グルカゴンは主として膵α細胞で産生され,α細胞はグルコース濃度低下を検知し,KATPチャネルを介してグルカゴンを分泌する。主に肝でのグリコーゲン分解亢進と糖新生亢進により血糖を上昇させる。
SGLT2阻害薬は腎臓の近位尿細管に作用し血糖値を低下させるが,SGLT2阻害薬の投与により血中グルカゴン濃度が上昇することが報告されている。ダパグリフロジン投与群ではプラセボ群に対して空腹時血糖値が低下しているにもかかわらず,有意に内因性の肝糖産生が増加し,同時に血中グルカゴン濃度も有意に増加したとの報告(文献1)があり,エンパグリフロジン投与群でも同様の報告(文献2)がある。

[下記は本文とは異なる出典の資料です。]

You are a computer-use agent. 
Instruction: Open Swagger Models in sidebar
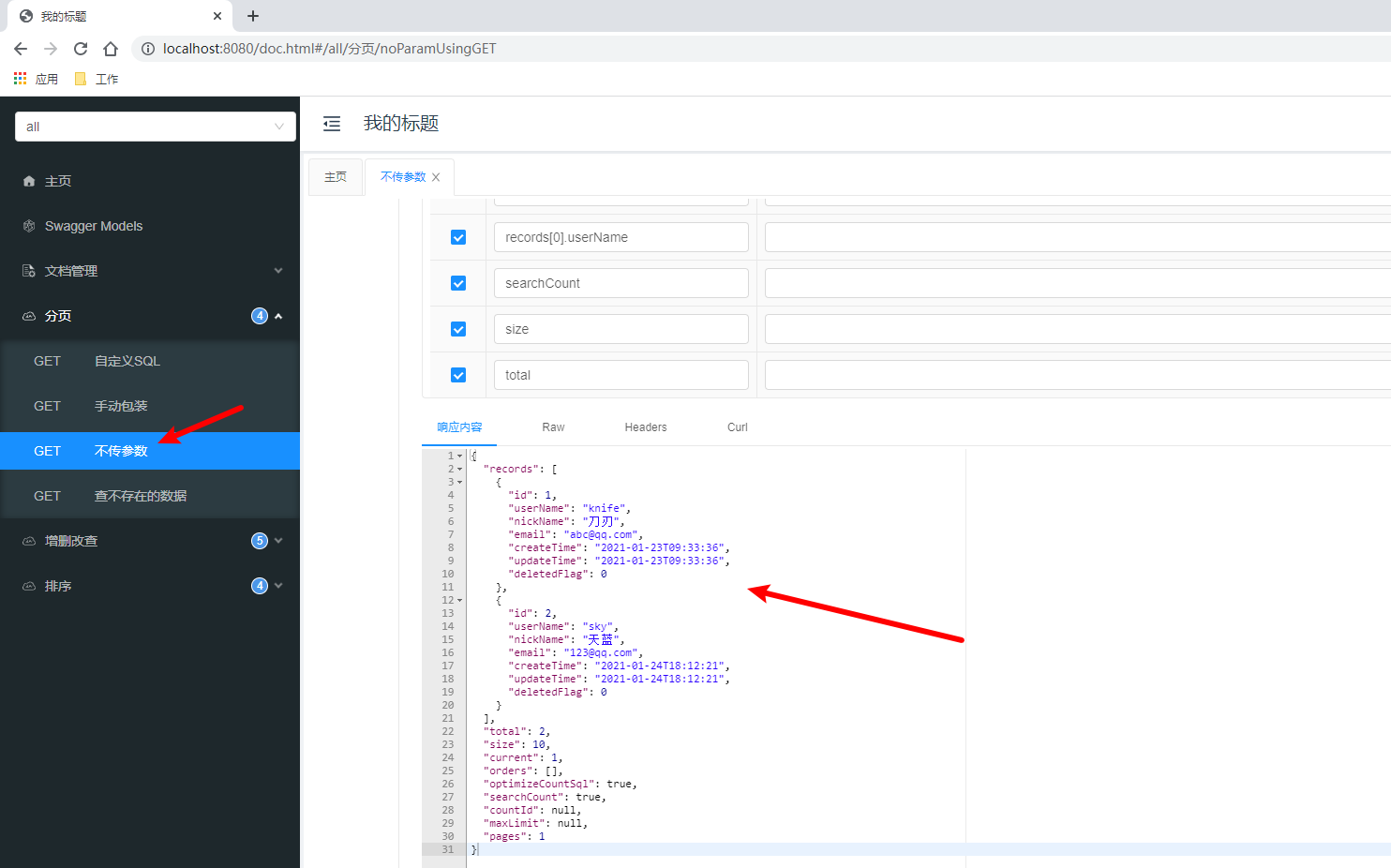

SGLT2阻害薬によるグルカゴン濃度増加のメカニズムは現在のところ不明であるが,尿中に排出されたグルコースを補うため,代償的にグルカゴン分泌を促進させていると推測できる。また,α細胞にSGLT2が発現しており,SGLT2阻害薬が直接α細胞に作用してグルカゴン分泌を増加させているという仮説も提唱されている。
臨床での応用として,グルカゴン抑制効果を持つインクレチン関連薬とSGLT2阻害薬を併用することで,より安定した血糖降下作用がもたらされる可能性がある。
1) Merovci A, et al:J Clin Invest. 2014;124(2):509-14.
2) Ferrannini E, et al:J Clin Invest. 2014;124(2):499-508.